I have been reflecting since late spring on the forced “pause” the pandemic has given us. Though uncomfortable and unfamiliar to many of us, this slowing down, this stepping out of the race of productivity and go-go-go has removed certain stressors from some of our lives that we have long bemoaned but were unwilling to put down: working long hours away from home, juggling an over-full social calendar, not resting, not tending to our inner selves. What I noticed first in this pause is how still and how quiet I felt—it was like the moment after you stop stirring a cup of coffee with a spoon to dissolve the sugar and mix in the cream: the coffee keeps moving for a moment, but it’s just going with the flow—nothing is pushing it from the outside anymore—and then it just…STOPS. That’s exactly how I felt—like I just STOPPED. I stopped racing around to back-to-back appointments after working later than my regular workday. I stopped feeling guilty for not seeing people often enough, for not making enough plans on the weekends, for not doing enough things for other people. I was no longer able to spend time with people and to pour out and pour out and pour out without taking time for myself to rest and refill. I was “stuck” at home, sitting with myself in the quiet and the stillness…and I loved it.
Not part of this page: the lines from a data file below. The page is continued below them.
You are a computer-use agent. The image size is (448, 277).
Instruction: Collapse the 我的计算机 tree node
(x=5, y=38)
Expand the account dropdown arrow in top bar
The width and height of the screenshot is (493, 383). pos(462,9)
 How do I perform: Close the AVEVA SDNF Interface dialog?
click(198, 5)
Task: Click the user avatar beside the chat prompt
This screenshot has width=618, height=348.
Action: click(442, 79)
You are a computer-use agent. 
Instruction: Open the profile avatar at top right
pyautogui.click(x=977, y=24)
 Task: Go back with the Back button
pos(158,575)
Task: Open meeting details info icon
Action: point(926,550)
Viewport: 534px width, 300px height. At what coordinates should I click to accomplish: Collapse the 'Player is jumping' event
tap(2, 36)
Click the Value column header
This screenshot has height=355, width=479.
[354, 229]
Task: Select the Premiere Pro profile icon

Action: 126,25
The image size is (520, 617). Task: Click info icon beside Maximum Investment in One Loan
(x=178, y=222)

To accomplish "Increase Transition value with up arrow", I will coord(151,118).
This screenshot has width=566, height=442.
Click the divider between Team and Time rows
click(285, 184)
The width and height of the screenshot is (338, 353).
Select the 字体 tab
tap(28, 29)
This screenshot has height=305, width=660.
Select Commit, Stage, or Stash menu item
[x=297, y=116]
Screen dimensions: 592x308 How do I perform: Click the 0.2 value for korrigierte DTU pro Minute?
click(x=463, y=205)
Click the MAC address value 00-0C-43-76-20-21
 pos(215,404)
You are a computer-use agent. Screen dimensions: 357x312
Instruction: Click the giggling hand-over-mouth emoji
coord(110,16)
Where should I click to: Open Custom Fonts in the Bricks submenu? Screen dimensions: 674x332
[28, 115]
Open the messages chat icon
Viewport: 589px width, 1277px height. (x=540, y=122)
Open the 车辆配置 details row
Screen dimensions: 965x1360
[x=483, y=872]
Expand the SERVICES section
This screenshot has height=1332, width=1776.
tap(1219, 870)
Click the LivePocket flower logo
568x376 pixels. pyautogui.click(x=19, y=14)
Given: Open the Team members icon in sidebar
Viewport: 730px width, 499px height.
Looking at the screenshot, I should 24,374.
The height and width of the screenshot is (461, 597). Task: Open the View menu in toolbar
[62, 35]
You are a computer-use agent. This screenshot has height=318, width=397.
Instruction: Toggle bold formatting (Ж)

As someone with adult-onset introversion, I was still behaving like an extrovert and feeling tired all the time. Over the last 10 1/2 months, I’ve learned what it means to be a self-caring introvert. I am still out-going—l love to talk to people and will eagerly speak to strangers in a public place if the opportunity presents itself—but I am better able to recognize when I feel empty, when it’s time to go home and be quiet and alone. This has been even more noticeable since the winter began. The shorter days, the longer nights, and the bitter cold have driven me physically in from the outside but also inside myself—this is typical of this time of year for many of us. This impulse to hibernate is one of the gifts of this season. This winter is special, though: the push from the outside to engage in society, to go to back-to-back holiday parties, to take special trips to see loved ones, to be present and productive isn’t quite as loud or quite as, well, pushy.

Every winter urges us to pause, urges us inward; this winter is a rare gift, however, because in that urging we don’t have the competing voice telling us to do the opposite. Many of my clients have noticed that they are feeling removed from others, that they are not feeling connected to friends and family, that they are feeling isolated within themselves—but that it doesn’t feel bad. This pandemic has been a time for us to get to know ourselves more deeply, and for some of us to meet ourselves for the first time. This winter draws us a little deeper inside, perhaps into the dark corners that we normally avoid. Don’t look away—these shadows are part of you. But that doesn’t mean you have to sit in the shadows and slide deeper into isolation that you won’t be able to return from come spring. When you feel that call to go deeper, listen, but take the light of yourself with you. Look with compassion at those shadows and tell them that you see them, that you accept them as part of you—send love into those dark corners. The shadows will never go away—they will always be deep within us—but giving them a little light and love during this winter pause within a pandemic pause will make them a little less dark when you emerge in the spring to bloom and reconnect with the world.

This winter is a rare gift. Don’t miss out on this unique chance to be fully present with yourself, to connect with yourself, and to love yourself more deeply than ever before—it is the perfect catalyst for deep healing.